On October, 17, 2022, the National Association of Insurance Commissioners (NAIC) Surplus Lines Task Force held an interim meeting to discuss, among other agenda items, the draft changes to the Nonadmitted Insurance Model Act (#870). The Drafting Group presented the draft model to the Task Force on May 23 and the Task Force formally exposed the model for a 60-day public comment period that ended on July 21st. As a result of that exposure, 27 comments were received that covered a number of issues, including references to domestic surplus lines insurers (DSLIs), amending the arbitration provision requirements, and the topic which garnered the most discussion, the treatment unaffiliated groups.
With respect to the treatment of unaffiliated groups, the current draft, if adopted, includes two separate options that states could consider. The first option provides that if a group policyholder pays 100% of the premium from its own funds, then the home state is determined under the methodology used to determine the home state for affiliated groups, i.e., the home state is the principal place of business (or principal residence if a natural person) of the group policyholder or if 100% of the risk is outside of that state, the state where the greatest amount of taxable premium is allocated. If the group policyholder does not pay 100% of the premium from its own funds, then the home state is determined according the above for each member of the group. [emphasis added] Under the alternative second option, the home state would be the home state of the group policyholder only, as determined by the application of same methodology, its principal place of business (or principal residence if a natural person) or the state where the most taxable premium is allocated.

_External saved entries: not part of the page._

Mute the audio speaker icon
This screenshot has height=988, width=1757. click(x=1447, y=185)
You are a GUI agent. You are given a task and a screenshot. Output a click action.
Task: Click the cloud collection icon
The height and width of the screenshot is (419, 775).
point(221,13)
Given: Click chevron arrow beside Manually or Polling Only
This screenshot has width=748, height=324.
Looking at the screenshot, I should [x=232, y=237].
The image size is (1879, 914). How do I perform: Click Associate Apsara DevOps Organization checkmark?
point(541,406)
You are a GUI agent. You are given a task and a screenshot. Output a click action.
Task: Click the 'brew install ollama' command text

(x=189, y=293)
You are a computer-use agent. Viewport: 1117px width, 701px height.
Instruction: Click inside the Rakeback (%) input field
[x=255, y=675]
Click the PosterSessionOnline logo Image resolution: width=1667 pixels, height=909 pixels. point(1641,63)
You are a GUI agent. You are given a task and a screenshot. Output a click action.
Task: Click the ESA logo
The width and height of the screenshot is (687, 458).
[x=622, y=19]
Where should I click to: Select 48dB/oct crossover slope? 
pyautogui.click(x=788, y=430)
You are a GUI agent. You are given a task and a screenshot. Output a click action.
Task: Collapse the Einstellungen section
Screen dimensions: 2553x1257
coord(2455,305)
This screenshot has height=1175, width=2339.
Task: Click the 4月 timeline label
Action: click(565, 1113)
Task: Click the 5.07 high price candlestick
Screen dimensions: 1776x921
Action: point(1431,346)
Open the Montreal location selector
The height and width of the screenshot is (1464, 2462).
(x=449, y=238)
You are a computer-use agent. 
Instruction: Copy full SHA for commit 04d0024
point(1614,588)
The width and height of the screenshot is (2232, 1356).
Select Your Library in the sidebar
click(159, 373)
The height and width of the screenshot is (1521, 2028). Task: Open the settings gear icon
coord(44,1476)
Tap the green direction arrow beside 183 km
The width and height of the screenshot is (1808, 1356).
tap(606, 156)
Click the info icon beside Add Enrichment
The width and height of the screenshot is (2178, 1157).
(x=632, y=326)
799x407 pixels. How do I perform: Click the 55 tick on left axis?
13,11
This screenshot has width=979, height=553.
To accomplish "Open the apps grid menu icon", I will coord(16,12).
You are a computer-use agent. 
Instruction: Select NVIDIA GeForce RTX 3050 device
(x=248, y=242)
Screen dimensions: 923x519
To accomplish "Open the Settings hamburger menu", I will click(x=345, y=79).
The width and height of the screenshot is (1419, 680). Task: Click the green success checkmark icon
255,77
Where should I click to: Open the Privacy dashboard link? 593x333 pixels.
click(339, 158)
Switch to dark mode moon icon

There was discussion as to whether both options should be listed, or whether one is preferable over the other. It is also possible no options will be included in the final version of the act. The resulting language would assist brokers in determining the state or states where the premium taxes are required to be paid.
Other modifications discussed included making all references to DSLIs in the draft as optional since not all jurisdictions have adopted DSLI legislation at this point. Currently, 21 jurisdictions permit the formation and authorization of DSLIs. In a nod to the ability of surplus lines insurers to offer accident and health coverages, the task force deleted the limiting reference of “property and casualty” in the definition of Surplus Lines Insurance in the draft.
Finally, there was discussion over whether to amend the provision in the draft which requires that an arbitration (or other alternative dispute resolution mechanism) relative to property, risks or exposures located or to be performed in the state be conducted in that state. The alternative is to let the parties negotiate the state where the arbitration is to be held. No decision was made at the meeting.
The most recent draft, including any new revisions to the arbitration provision, will be put up for comment with a possible vote for full adoption at the NAIC Fall National Meeting in Tampa in December.
Locke Lord will continue to monitor for any developments.